● **Passage**:
>>>

The Wuhan Virus, jokingly referred to as the Kung-Flu, is a highly contagious pathogen which causes a whole host of unpleasantness ranging from severe respiratory illness to kidney failure. The virus is thought to have originated in a fresh-air sea market in the city of Wuhan, the capital of the Hubei Province. This article will discuss the attributes of this disease, the situation in China, factors contributing to to the pandemic, and where it may be headed.
To start with, the Wuhan Virus is closely related to SARS (Severe Acute Respiratory Syndrome), which caused an epidemic in China in the early 2000s. SARS was concentrated in mainland China and Hong Kong, and resulted in 8,098 cases and 774 deaths (9.6% mortality rate), which in the grand scheme of things was probably not a particularly serious outbreak, all things considered. With the response directed by the frankly incompetent and criminally negligent CCP government, it’s a miracle the disease didn’t end up killing more people.

<<<

● **Exercise data**:

>>>

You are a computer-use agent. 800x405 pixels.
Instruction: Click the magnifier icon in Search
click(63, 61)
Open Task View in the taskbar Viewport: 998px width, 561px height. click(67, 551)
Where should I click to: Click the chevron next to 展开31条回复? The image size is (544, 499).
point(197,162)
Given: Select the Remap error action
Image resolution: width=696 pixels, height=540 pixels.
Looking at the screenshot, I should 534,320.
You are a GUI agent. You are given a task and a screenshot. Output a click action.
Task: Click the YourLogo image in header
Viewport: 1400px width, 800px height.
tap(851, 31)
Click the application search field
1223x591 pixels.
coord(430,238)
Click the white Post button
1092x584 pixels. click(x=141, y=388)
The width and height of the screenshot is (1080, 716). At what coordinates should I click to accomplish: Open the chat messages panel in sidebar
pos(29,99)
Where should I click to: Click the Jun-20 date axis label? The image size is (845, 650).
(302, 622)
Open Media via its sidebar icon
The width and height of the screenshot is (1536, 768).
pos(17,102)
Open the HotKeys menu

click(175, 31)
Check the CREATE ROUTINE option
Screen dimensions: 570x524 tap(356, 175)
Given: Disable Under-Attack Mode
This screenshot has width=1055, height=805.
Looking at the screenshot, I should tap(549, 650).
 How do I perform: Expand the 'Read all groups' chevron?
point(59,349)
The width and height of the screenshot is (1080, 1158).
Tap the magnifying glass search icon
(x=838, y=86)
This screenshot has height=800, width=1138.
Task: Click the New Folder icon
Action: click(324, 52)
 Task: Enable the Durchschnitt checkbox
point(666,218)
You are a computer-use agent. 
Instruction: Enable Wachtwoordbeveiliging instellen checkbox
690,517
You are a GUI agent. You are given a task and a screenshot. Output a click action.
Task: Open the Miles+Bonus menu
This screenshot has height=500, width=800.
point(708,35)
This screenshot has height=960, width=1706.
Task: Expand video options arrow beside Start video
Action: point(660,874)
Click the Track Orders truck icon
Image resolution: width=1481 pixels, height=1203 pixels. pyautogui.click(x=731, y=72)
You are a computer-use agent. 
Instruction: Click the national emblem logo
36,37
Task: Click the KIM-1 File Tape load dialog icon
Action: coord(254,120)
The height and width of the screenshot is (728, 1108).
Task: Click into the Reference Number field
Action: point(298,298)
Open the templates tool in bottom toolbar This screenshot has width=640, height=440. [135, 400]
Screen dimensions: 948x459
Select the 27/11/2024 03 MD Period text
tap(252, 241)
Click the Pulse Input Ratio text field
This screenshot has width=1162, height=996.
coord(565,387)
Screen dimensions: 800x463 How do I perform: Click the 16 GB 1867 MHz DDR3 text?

<<<

● **Exercise directions**:
From the passage on the virus, reproduce word for word the stretch that opens with the words "To start with, the" and closes with "killing more people.".

● **Written answer**:
To start with, the Wuhan Virus is closely related to SARS (Severe Acute Respiratory Syndrome), which caused an epidemic in China in the early 2000s. SARS was concentrated in mainland China and Hong Kong, and resulted in 8,098 cases and 774 deaths (9.6% mortality rate), which in the grand scheme of things was probably not a particularly serious outbreak, all things considered. With the response directed by the frankly incompetent and criminally negligent CCP government, it’s a miracle the disease didn’t end up killing more people.